Hills Like White Elephants is an extremely short story about a young girl named Jig and an American man who seems to have impregnated her. They are discussing whether or not Jig should get an abortion, although this is never explicitly stated in the text. But how does this relate to The Birth-mark?

Well, for starters, the serious conversations these two couples have are similar. Although it doesn’t seem serious to worry so much about a birth-mark, the end result shows that Georgiana’s decision to have Aylmer remove it definitely was not a joking matter (since it led to her death). In Hills Like White Elephants the topic is abortion, which is of course a much more serious conversation, but the outcome of which is also very life-changing.
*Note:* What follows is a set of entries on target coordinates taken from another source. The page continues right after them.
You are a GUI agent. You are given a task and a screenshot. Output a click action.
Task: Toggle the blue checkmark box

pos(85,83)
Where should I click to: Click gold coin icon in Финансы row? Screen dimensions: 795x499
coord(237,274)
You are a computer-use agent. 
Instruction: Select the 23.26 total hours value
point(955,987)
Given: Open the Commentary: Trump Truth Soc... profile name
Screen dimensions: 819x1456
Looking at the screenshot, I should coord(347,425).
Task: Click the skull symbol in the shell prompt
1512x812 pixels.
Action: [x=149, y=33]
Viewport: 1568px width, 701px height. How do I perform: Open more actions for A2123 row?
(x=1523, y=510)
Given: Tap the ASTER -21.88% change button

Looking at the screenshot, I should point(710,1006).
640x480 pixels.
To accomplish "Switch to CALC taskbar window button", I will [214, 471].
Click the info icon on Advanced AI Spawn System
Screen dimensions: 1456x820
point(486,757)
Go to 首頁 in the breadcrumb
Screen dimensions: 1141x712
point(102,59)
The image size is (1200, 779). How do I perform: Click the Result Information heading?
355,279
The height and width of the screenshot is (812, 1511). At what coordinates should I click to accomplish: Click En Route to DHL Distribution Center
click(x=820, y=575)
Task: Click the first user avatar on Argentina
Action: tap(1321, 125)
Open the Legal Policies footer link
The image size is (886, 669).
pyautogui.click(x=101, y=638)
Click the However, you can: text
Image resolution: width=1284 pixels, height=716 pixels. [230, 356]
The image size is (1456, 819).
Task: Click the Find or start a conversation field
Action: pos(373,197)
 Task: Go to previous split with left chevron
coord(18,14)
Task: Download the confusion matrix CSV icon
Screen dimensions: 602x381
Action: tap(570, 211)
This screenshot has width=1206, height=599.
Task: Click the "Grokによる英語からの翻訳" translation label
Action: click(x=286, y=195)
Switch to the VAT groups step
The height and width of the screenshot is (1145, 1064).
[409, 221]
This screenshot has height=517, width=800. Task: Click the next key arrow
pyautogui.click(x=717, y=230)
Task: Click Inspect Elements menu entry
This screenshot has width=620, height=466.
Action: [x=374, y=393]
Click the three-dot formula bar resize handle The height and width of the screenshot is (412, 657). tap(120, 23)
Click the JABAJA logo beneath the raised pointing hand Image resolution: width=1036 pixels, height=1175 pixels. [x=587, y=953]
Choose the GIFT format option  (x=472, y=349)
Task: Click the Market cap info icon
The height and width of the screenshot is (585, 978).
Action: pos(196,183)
In both these stories, the women show their willingness to make huge sacrifices, as long as they think these sacrifices will make their men love them more. Georgiana says, on page 263-264, “If there be the remotest possibility of it, let the attempt be made, at whatever risk. Danger is nothing to me; for life–while this hateful mark makes me the object of your horror and disgust–life is a burthen which I would fling down by joy….” She’s willing to die because she can’t bare to live with a birth mark that makes her husband shutter at her, how shameful. Same thing with Jig. On page 168 she says “And if I do it you’ll be happy and things will be like they were and you’ll love me?…Then I’ll do it. Because I don’t care about me.” If you ask me, both these women seem a bit naive. Jig is very young, so I guess that’s expected. But Georgiana is already married to Aylmer and it seems that she’s not so young, and yet she is so naive, choosing death over life with a facial flaw.

In both these stories there seems to be a dependency on science. Aylmer is a scientist who is confident that he can remove Georgiana’s birth-mark, when there’s really no certainty of this at all.  And this story was written a while ago, so clearly there was no certainty (just like there’s no 100% guarantee nowadays, either) that Jig’s abortion would have gone smoothly because there was a lack of technology and proper sanitary measures were not being taken. So in both stories, science is being depended and relied on when really there’s no guarantee that it will work.

Hills Like White Elephants is also quite different from the Birth-Mark, though. For example, we don’t know how Hills ends. We can only make assumptions and inferences based on the very little information we’re given in the text. On the other hand, we see that Georgiana’s life is taken and (although this is arguable) Aylmer and Georgiana did not really live happily ever after (considering that one of them didn’t live at all).

Another difference is that Hills has a very urgent tone to it, because Jig and the American are in a train station and the train’s coming in 5 minutes, so their conversation is in a way rushed and there’s a finality to the decision, because there’s such a small time constraint.  In The Birth-mark, however, the tone is not so urgent because there’s no definite time constraint, although you get the sense that Aylmer’s personality dictates a deadline for removing the birthmark, which is ASAP.

Also, to build on that, both stories have a finality to it. Birthmark is final in that the birthmark is removed but Georgiana’s life is taken, and clearly this cannot be undone. Hills is final because the decision will be made and most likely kept once the train arrives and they go forward with their lives. If Jig does get an abortion, a potential human will be terminated from existence, and if she does not go through with it, the American may leave her.

Both of these stories seem to display women in a desperate light. They seem to be hinting at an idea that women will do anything as long as they can keep feeling loved by men, and whether this desperation is healthy can definitely be argued. One may say that Jig and Georgiana ought to have more self-respect, and ought to demand that respect from the men in their lives (especially Georgiana. Seriously, Aylmer can’t accept ONE little birth-mark? Let’s get real… nobody’s perfect). On the other hand, it can be seen as very sweet and sentimental that the women in these stories are so deeply in love with their men that they will do anything to make them happy. Personally, I don’t think this is healthy unless those same sweet, sacrificial feelings are reciprocated to these ladies.

Are these women too dependent on men? What do you guys think?